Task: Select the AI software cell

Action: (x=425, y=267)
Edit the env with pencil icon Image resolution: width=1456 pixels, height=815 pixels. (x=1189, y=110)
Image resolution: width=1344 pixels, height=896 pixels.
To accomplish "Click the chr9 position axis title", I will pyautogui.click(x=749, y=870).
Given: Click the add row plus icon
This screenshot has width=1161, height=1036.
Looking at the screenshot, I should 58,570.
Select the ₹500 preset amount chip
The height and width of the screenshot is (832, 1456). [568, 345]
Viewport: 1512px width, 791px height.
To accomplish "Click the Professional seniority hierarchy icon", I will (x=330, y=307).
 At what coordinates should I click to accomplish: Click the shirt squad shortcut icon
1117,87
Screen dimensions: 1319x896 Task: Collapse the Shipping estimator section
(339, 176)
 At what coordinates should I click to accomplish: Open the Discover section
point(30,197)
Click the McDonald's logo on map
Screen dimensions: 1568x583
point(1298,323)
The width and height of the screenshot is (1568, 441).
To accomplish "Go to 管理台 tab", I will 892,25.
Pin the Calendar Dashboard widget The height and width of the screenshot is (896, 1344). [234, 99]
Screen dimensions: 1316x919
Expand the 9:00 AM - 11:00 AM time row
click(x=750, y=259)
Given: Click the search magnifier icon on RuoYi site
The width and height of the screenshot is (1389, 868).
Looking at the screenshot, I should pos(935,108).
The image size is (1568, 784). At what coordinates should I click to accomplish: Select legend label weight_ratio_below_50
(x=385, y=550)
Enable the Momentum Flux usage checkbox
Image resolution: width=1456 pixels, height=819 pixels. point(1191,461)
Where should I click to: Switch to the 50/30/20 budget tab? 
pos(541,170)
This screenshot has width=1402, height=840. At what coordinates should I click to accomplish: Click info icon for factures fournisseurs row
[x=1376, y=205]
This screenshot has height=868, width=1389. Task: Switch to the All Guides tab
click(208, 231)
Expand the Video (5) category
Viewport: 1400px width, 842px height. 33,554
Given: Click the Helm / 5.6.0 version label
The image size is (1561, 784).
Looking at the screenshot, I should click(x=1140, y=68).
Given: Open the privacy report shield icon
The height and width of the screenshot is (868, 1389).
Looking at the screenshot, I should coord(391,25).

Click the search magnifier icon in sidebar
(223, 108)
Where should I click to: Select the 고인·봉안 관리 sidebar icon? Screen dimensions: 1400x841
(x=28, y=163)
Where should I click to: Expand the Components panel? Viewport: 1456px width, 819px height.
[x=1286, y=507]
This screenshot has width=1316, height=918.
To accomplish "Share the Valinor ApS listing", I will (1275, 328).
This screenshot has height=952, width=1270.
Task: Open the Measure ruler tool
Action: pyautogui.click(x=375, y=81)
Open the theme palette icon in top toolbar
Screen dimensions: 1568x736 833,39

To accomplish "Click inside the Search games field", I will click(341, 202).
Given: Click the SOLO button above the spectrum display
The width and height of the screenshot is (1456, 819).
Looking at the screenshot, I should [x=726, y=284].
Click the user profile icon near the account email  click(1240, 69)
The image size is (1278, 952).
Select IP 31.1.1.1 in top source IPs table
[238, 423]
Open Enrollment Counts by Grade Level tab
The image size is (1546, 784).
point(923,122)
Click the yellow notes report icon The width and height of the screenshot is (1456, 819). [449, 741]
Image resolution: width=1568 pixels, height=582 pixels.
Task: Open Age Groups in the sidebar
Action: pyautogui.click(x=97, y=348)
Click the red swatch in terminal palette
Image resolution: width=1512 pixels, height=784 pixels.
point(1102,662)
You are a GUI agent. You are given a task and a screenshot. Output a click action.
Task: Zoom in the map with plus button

> [Exercise brief]: All of the records above are to be set down again exactly.

> [Response below]:
Task: Select the AI software cell

Action: (x=425, y=267)
Edit the env with pencil icon Image resolution: width=1456 pixels, height=815 pixels. (x=1189, y=110)
Image resolution: width=1344 pixels, height=896 pixels.
To accomplish "Click the chr9 position axis title", I will pyautogui.click(x=749, y=870).
Given: Click the add row plus icon
This screenshot has width=1161, height=1036.
Looking at the screenshot, I should 58,570.
Select the ₹500 preset amount chip
The height and width of the screenshot is (832, 1456). [568, 345]
Viewport: 1512px width, 791px height.
To accomplish "Click the Professional seniority hierarchy icon", I will (x=330, y=307).
 At what coordinates should I click to accomplish: Click the shirt squad shortcut icon
1117,87
Screen dimensions: 1319x896 Task: Collapse the Shipping estimator section
(339, 176)
 At what coordinates should I click to accomplish: Open the Discover section
point(30,197)
Click the McDonald's logo on map
Screen dimensions: 1568x583
point(1298,323)
The width and height of the screenshot is (1568, 441).
To accomplish "Go to 管理台 tab", I will 892,25.
Pin the Calendar Dashboard widget The height and width of the screenshot is (896, 1344). [234, 99]
Screen dimensions: 1316x919
Expand the 9:00 AM - 11:00 AM time row
click(x=750, y=259)
Given: Click the search magnifier icon on RuoYi site
The width and height of the screenshot is (1389, 868).
Looking at the screenshot, I should pos(935,108).
The image size is (1568, 784). At what coordinates should I click to accomplish: Select legend label weight_ratio_below_50
(x=385, y=550)
Enable the Momentum Flux usage checkbox
Image resolution: width=1456 pixels, height=819 pixels. point(1191,461)
Where should I click to: Switch to the 50/30/20 budget tab? 
pos(541,170)
This screenshot has width=1402, height=840. At what coordinates should I click to accomplish: Click info icon for factures fournisseurs row
[x=1376, y=205]
This screenshot has height=868, width=1389. Task: Switch to the All Guides tab
click(208, 231)
Expand the Video (5) category
Viewport: 1400px width, 842px height. 33,554
Given: Click the Helm / 5.6.0 version label
The image size is (1561, 784).
Looking at the screenshot, I should click(x=1140, y=68).
Given: Open the privacy report shield icon
The height and width of the screenshot is (868, 1389).
Looking at the screenshot, I should coord(391,25).

Click the search magnifier icon in sidebar
(223, 108)
Where should I click to: Select the 고인·봉안 관리 sidebar icon? Screen dimensions: 1400x841
(x=28, y=163)
Where should I click to: Expand the Components panel? Viewport: 1456px width, 819px height.
[x=1286, y=507]
This screenshot has width=1316, height=918.
To accomplish "Share the Valinor ApS listing", I will (1275, 328).
This screenshot has height=952, width=1270.
Task: Open the Measure ruler tool
Action: pyautogui.click(x=375, y=81)
Open the theme palette icon in top toolbar
Screen dimensions: 1568x736 833,39

To accomplish "Click inside the Search games field", I will click(341, 202).
Given: Click the SOLO button above the spectrum display
The width and height of the screenshot is (1456, 819).
Looking at the screenshot, I should [x=726, y=284].
Click the user profile icon near the account email  click(1240, 69)
The image size is (1278, 952).
Select IP 31.1.1.1 in top source IPs table
[238, 423]
Open Enrollment Counts by Grade Level tab
The image size is (1546, 784).
point(923,122)
Click the yellow notes report icon The width and height of the screenshot is (1456, 819). [449, 741]
Image resolution: width=1568 pixels, height=582 pixels.
Task: Open Age Groups in the sidebar
Action: pyautogui.click(x=97, y=348)
Click the red swatch in terminal palette
Image resolution: width=1512 pixels, height=784 pixels.
point(1102,662)
You are a GUI agent. You are given a task and a screenshot. Output a click action.
Task: Zoom in the map with plus button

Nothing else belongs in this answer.